Which lines of the listing below contain the string "Arrow", with case counting? Pull out each one whole.

________________

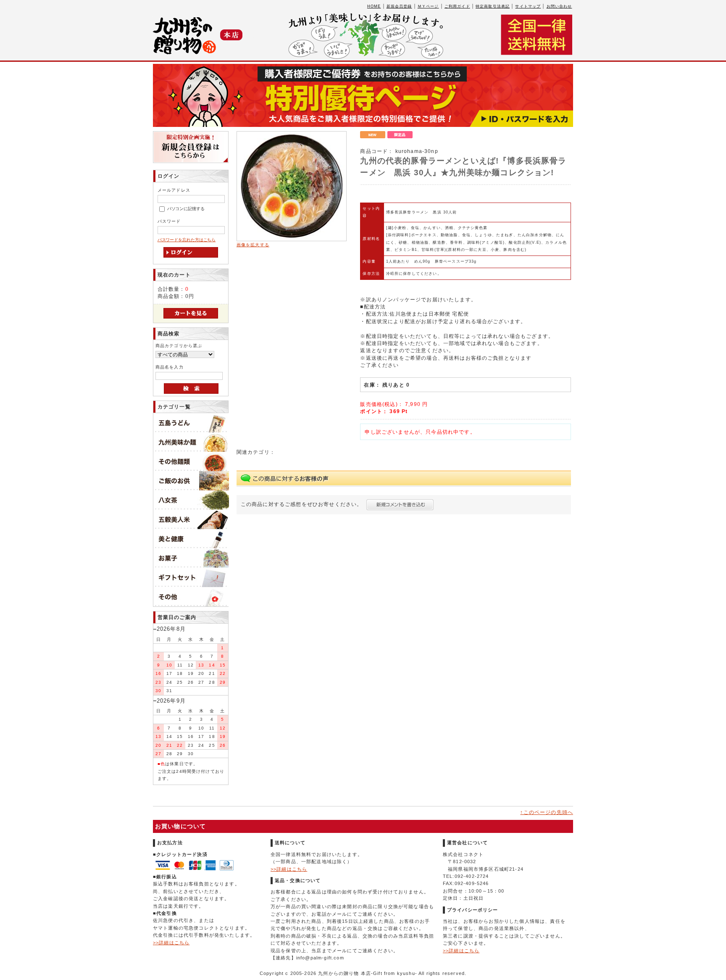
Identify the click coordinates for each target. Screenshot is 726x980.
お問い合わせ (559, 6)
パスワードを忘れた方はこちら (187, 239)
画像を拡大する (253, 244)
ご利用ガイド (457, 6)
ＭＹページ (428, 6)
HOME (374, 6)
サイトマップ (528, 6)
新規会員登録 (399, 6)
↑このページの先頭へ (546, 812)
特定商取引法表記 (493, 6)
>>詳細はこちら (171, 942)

________________

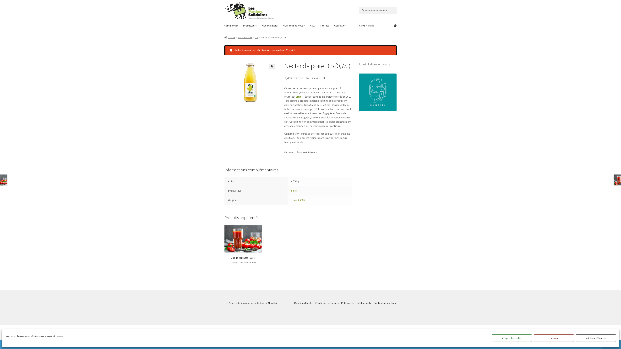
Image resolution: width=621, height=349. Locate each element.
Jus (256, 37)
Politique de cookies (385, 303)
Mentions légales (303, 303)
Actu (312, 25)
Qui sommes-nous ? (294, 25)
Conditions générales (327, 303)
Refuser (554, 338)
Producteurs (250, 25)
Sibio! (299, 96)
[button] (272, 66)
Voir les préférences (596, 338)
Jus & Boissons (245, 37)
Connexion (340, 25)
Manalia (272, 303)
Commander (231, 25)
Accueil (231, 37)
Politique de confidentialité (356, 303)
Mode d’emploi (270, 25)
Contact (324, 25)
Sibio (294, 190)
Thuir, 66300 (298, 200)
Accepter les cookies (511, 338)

________________

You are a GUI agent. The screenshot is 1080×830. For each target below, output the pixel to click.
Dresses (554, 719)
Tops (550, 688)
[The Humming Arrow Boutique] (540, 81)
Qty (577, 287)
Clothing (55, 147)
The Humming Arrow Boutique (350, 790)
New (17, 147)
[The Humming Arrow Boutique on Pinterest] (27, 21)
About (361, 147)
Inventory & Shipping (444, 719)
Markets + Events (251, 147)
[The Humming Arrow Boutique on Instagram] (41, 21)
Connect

________________

» Answer:
[The Humming Arrow Boutique] (540, 81)
The Humming Arrow Boutique (350, 790)
[The Humming Arrow Boutique on Pinterest] (27, 21)
[The Humming Arrow Boutique on Instagram] (41, 21)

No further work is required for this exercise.